A Syrian man collects and bags the body of a dead bird, reportedly killed by a suspected toxic gas attack in Khan Sheikhun in Syria’s northwestern province of Idlib, April 5, 2017. (AFP photo)

A chemical attack in northern Syria, which has played into the hands of anti-Syria governments to start a blame game on Damascus, was a ploy by those who have effectively lost the war to the Syrian government, an analyst has told Press TV.

Robert Inlakesh, a researcher and political analyst from Sydney, Australia, said on Wednesday that the co-called moderate militants who enjoy support from Western governments stage dramas such as the carnage of civilians in the town of Khan Sheikhoun in Idlib province to cover up their crimes against innocent Syrian people.

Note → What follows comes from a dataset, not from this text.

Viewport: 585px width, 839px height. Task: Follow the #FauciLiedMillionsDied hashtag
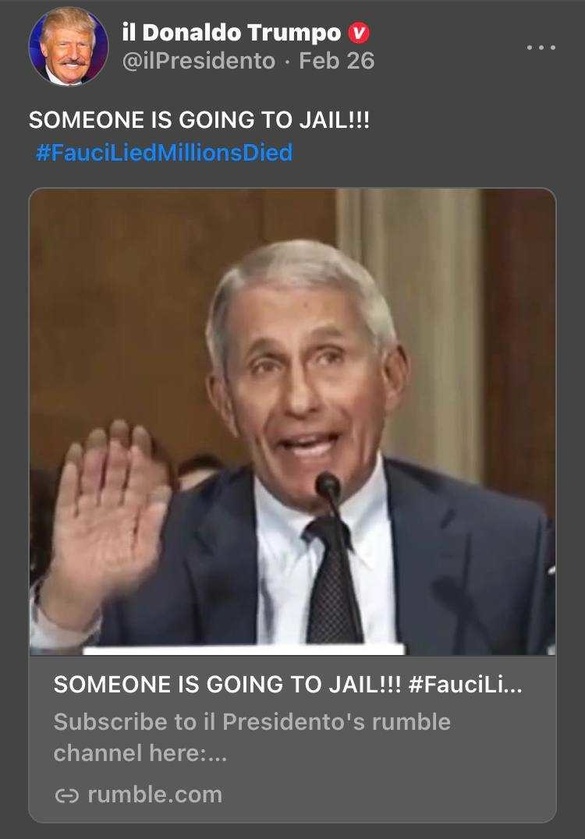click(x=164, y=152)
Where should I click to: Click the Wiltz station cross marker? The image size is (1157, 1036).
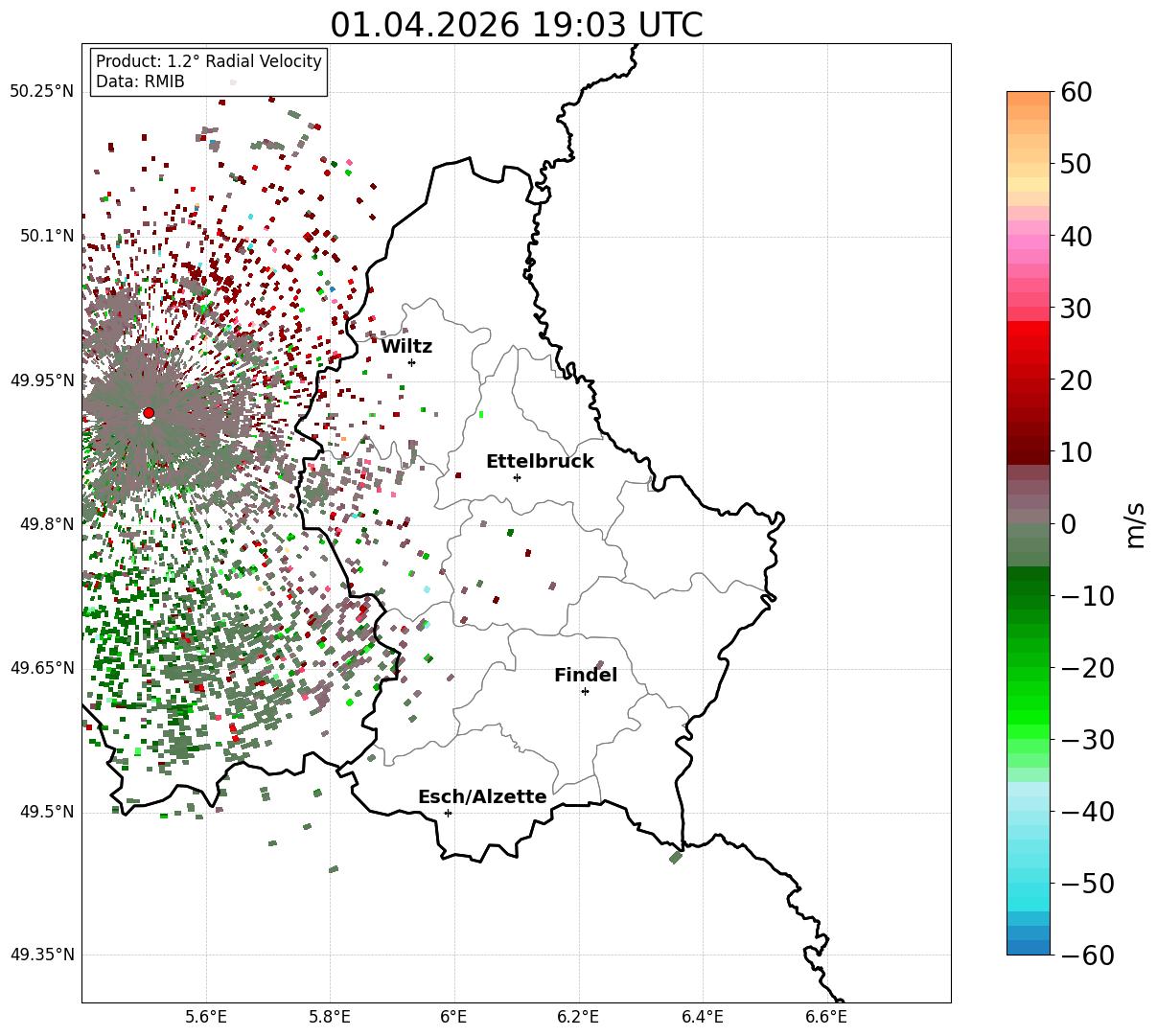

“Well, this sort of thing happens, the allegations come out every single time they start losing a battle,” he said, adding that the militants, who have a record of killing Christians in Hama over the past few years, are now blaming the government for the death of about 60 people in the Tuesday chemical attack in Khan Sheikhoun, which is located near Hama.

The analyst said history had repeated itself in Syria with militants using the tactic for launching chemical attacks on civilians to provoke global sentiments and heap more pressure on the government in Damascus.

 “... every single time this happens, it happened in Damascus and it happened last year in 2016 in Aleppo, when they were losing. What happened is they’re losing now,” said the analyst, making a reference to the defeat of militants after a fierce battle in Aleppo, Syria’s largest city before war.

Sources in the West, including a Britain-based monitoring group that advocates militants, have cited witness accounts showing that Sukhoi jets operated by the Russian and Syrian governments dropped the chemical bombs.

Syrians bury the bodies of victims of a a suspected toxic gas attack in Khan Sheikhun, a nearby town in Syria’s northwestern province of Idlib, April 5, 2017. (AFP photo)

Inlakesh challenged the claims and said Sukhoi jets were not the type of aircraft to carry out such attacks. He said Western governments and militants enjoying their support had yet to present any evidence proving that those jets were behind the massacre.

He added that the hype launched over the attack is in line with a narrative that the Syrian government should be overthrown.

“They can throw these claims without any evidence whatsoever ... It happened in Iraq, it happened in Libya and now it’s happening in Syria,” he said, adding, “They use (the claims) in order to make a moral case and try and say that it is the Syrian government that needs to be held accountable for its crimes.”